In some embodiments, provided technologies comprise an engineered ornamental plant comprising at least one heterologous formaldehyde metabolism pathway polypeptide, and at least one mutation and/or transgenic vector related to inhibition of transgene silencing. In some embodiments, provided technologies comprise an engineered ornamental plant comprising at least one heterologous BTEX metabolism pathway polypeptide, and at least one mutation and/or transgenic vector related to inhibition of transgene silencing. In some embodiments, provided technologies comprise an engineered ornamental plant comprising at least one mutation and/or transgenic vector related to stomatal flux, and at least one mutation and/or transgenic vector related to inhibition of transgene silencing.

In some embodiments, provided technologies comprise an engineered ornamental plant comprising at least one heterologous formaldehyde metabolism pathway polypeptide, at least one mutation and/or transgenic vector related to stomatal flux, and at least one mutation and/or transgenic vector related to inhibition of transgene silencing. In some embodiments, provided technologies comprise an engineered ornamental plant comprising at least one heterologous formaldehyde metabolism pathway polypeptide, at least one heterologous BTEX metabolism polypeptide, at least one mutation and/or transgenic vector related to stomatal flux, and at least one mutation and/or transgenic vector related to inhibition of transgene silencing.

In some embodiments, provided technologies comprise a cell or population of cells derived from the engineered ornamental indoor plant as described herein.

In some embodiments, provided technologies comprise a population of engineered microbes modified to be more amenable for VOC removal and/or metabolism when compared to a population of non-engineered microbes under otherwise comparable conditions.

In some embodiments, a population of engineered microbes are primarily soil dwelling and comprise microbes of the species: Bacillus metanolcius, Ogataea methanolica, Pseudomonas putida, Phanerochaete chrysosporium, and/or Rugosibacter aromaticivorans.

In some embodiments, a population of engineered microbes are primarily leaf and/or epidermal dwelling and comprise microbes of the species: Methylobacterium oryzae, Methylobacterium extorquens, and/or Paraburkholderia phytofirmans.

In some embodiments, a population of engineered microbes are modified to metabolize formaldehyde with greater efficiency and at a greater capacity than microbes which have not been engineered. In some embodiments, a population of engineered microbes are modified to metabolize BTEX with greater efficiency and at a greater capacity than microbes which have not been engineered. In some embodiments, a population of engineered microbes are modified utilizing horizontal gene transfer from a heterologous microbe that has undergone directed evolution to increase formaldehyde and/or BTEX metabolism.

In some embodiments, a population of engineered microbes are of the species Pseudomonas putida, Methylobacterium oryzae or Methylobacterium extorquens.

In some embodiments, a population of engineered microbes are deposited on an engineered ornamental indoor plant as described herein. In some embodiments, a population of engineered microbes are deposited on an otherwise wild type ornamental indoor plant. In some embodiments, a population of engineered microbes are deposited on an engineered ornamental indoor plant.
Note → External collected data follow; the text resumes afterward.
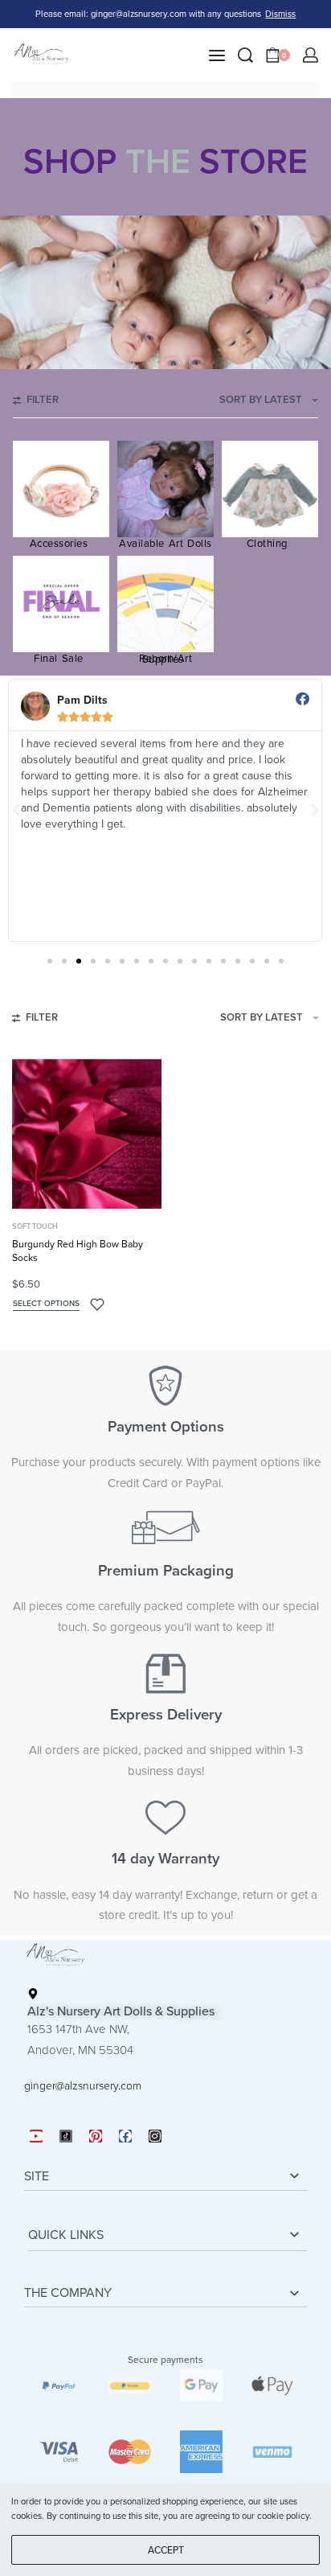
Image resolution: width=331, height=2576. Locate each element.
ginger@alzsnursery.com (82, 2086)
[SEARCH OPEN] (245, 55)
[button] (16, 811)
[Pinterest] (95, 2136)
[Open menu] (217, 55)
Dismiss (280, 14)
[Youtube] (36, 2136)
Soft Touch (35, 1226)
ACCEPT (166, 2550)
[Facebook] (125, 2136)
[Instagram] (155, 2136)
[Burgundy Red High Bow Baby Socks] (86, 1134)
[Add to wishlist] (97, 1304)
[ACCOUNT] (310, 55)
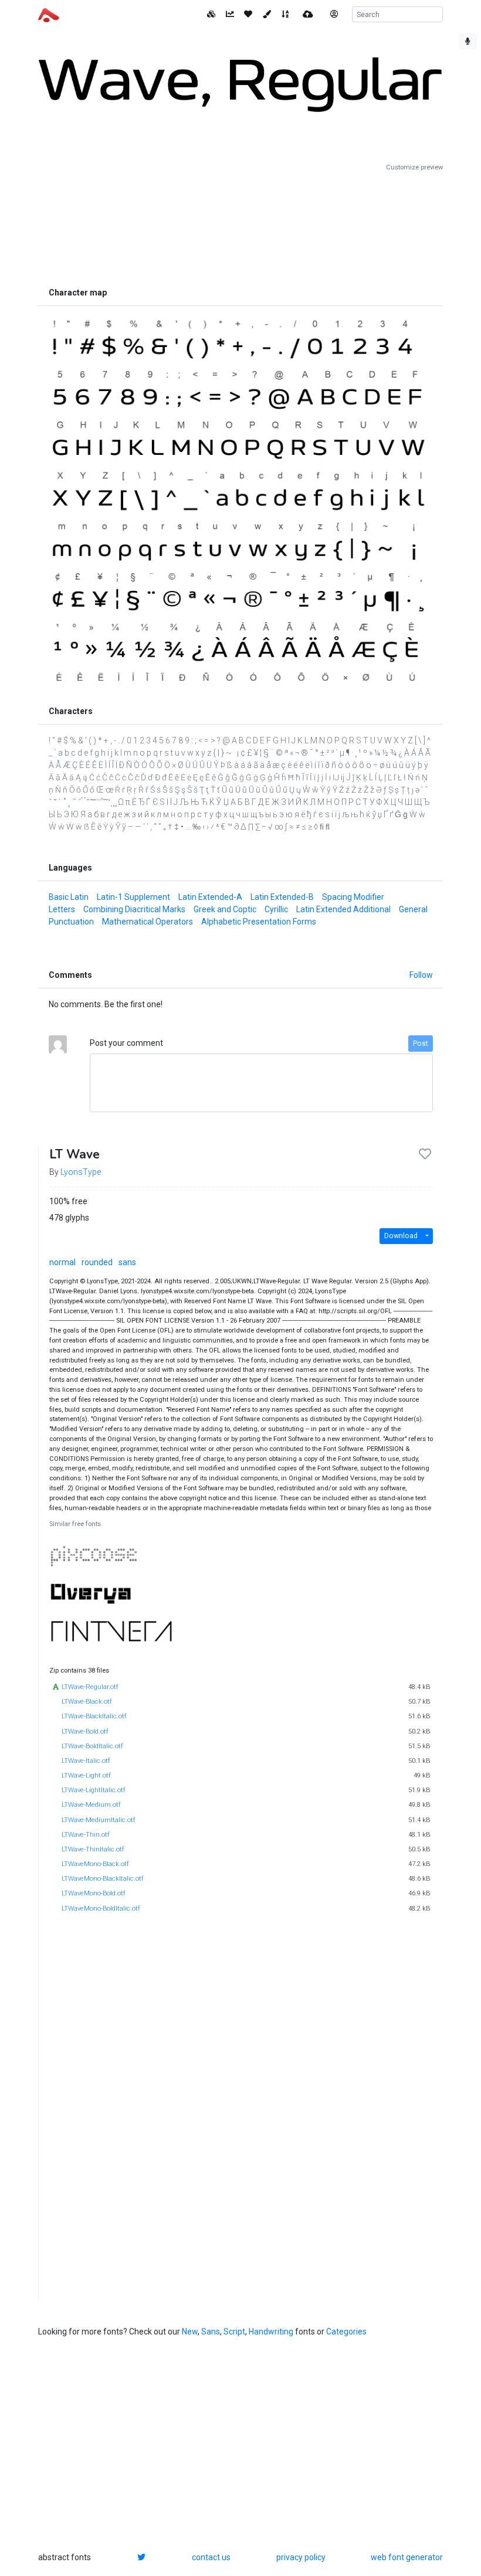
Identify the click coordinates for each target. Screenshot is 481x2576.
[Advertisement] (240, 227)
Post (420, 1043)
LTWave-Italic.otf (86, 1761)
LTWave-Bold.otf (85, 1731)
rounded (97, 1262)
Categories (346, 2331)
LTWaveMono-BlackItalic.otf (103, 1878)
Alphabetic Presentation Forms (258, 921)
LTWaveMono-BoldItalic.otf (101, 1908)
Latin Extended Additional (343, 909)
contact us (211, 2557)
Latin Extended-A (210, 897)
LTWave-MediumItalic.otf (99, 1820)
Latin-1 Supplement (133, 897)
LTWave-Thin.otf (86, 1834)
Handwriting (271, 2331)
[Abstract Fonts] (48, 14)
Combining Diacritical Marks (134, 909)
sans (127, 1262)
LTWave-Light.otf (86, 1775)
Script (234, 2331)
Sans (210, 2331)
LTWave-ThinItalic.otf (93, 1849)
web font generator (407, 2557)
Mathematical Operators (147, 921)
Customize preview (414, 167)
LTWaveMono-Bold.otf (94, 1893)
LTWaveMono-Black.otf (95, 1864)
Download (401, 1236)
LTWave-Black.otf (87, 1701)
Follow (421, 975)
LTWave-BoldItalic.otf (92, 1746)
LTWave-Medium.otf (91, 1805)
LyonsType (80, 1172)
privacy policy (301, 2557)
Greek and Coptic (225, 909)
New (190, 2331)
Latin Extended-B (282, 897)
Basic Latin (69, 897)
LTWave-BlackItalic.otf (94, 1716)
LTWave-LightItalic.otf (94, 1790)
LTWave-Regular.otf (90, 1687)
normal (62, 1262)
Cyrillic (276, 909)
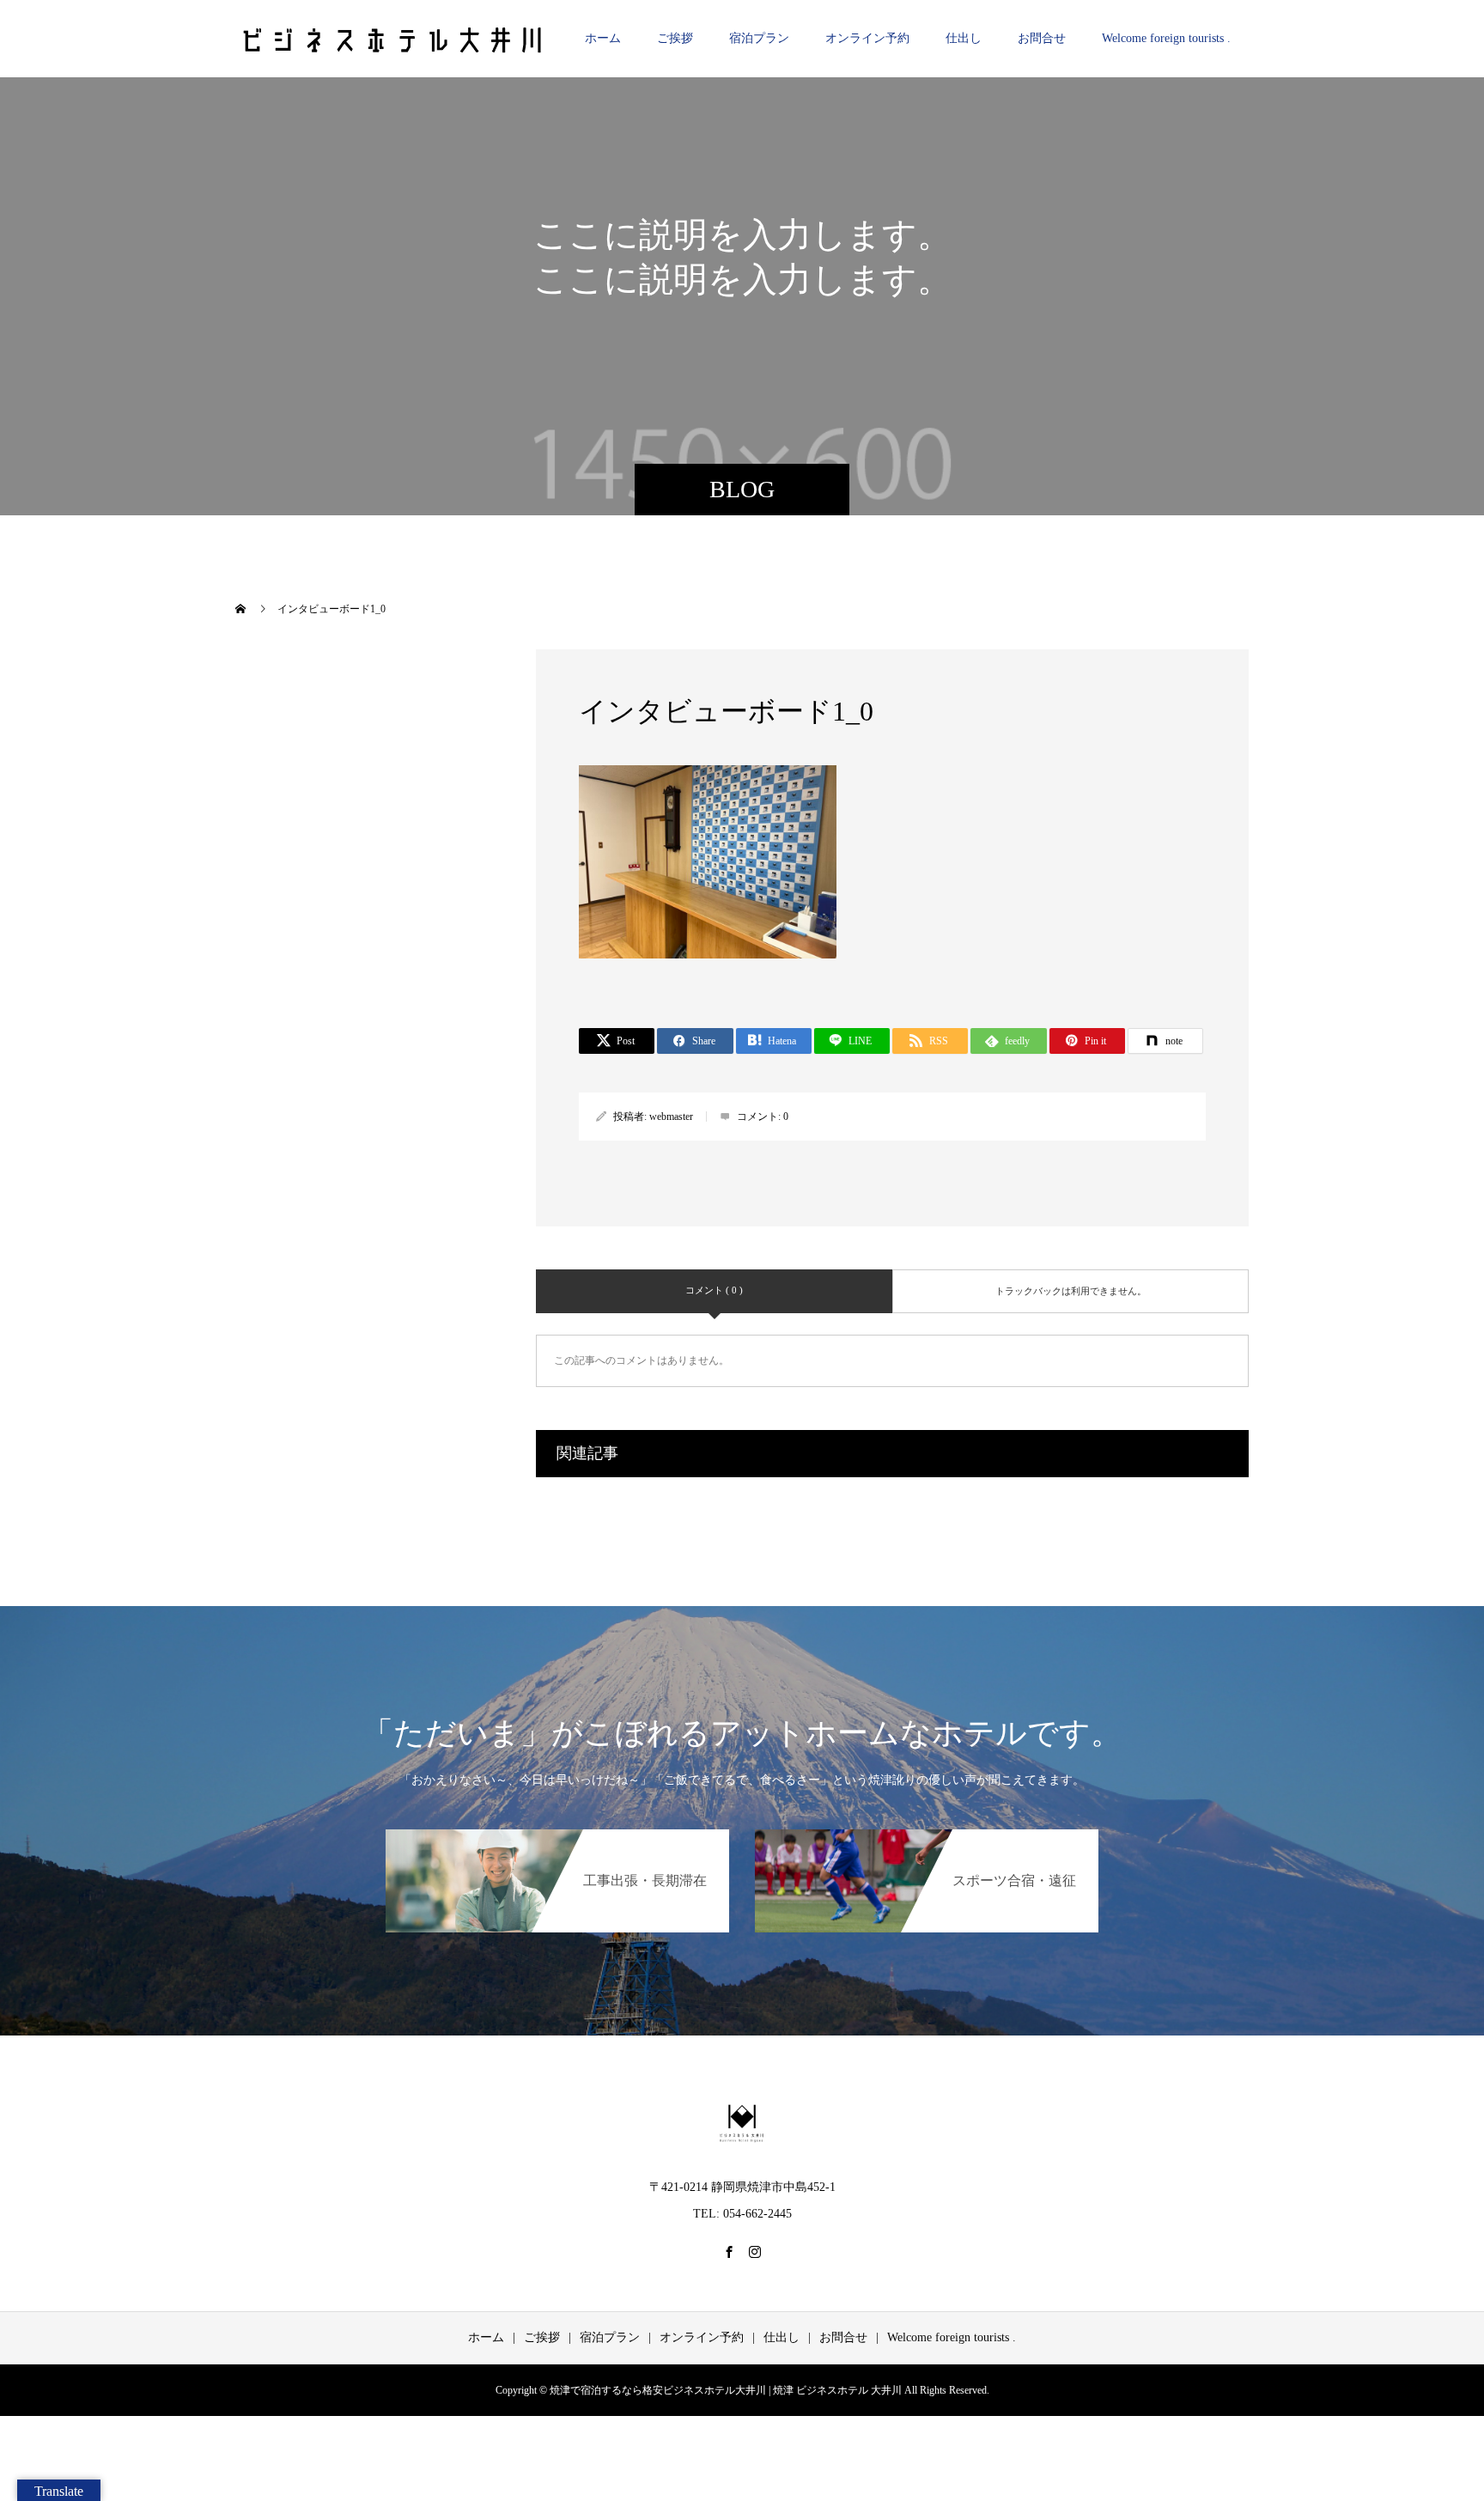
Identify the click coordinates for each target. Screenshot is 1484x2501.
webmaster (671, 1117)
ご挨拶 (675, 38)
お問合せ (1042, 38)
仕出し (964, 38)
In some embodiments, a population of engineered microbe are deposited and stably colonize an engineered ornamental indoor plant.

In some embodiments, a population of engineered microbes are of the strain MoCBM20. In some embodiments, a population of engineered microbes are of the strain MePA1. In some embodiments, a population of engineered microbes are of the strain PpF1.

In some embodiments, technologies described herein comprise a plant growth system (e.g., planter) comprising: (a) at least one container comprising at least one cavity suitable for receiving plant growth media and an engineered ornamental plant, and (b) at least one air flow device engineered to provide increased airflow to an engineered ornamental plant.

In some embodiments, technologies described herein comprise a plant growth system (e.g., planter) including at least one drainage system engineered to maintain a desired rhizosphere microbiome a composition. In some embodiments, technologies described herein comprise a plant growth system with an engineered indoor ornamental plant as described herein deposited within. In some embodiments, a plant growth system comprising at least one cavity suitable for receiving plant growth media and an engineered ornamental plant and at least one air flow device engineered to provide increased airflow to an engineered ornamental plant are part of the same physical structure. In some embodiments, technologies described herein comprise at least one container designed to increase relative airflow and/or air exchange between the soil and/or microbiome and a surrounding environment when compared to a control technology. In some embodiments, technologies described herein comprise a plant growth system with at least one container designed to maximize relative airflow and/or air exchange between the soil and/or microbiome and a surrounding environment when compared to a control technology.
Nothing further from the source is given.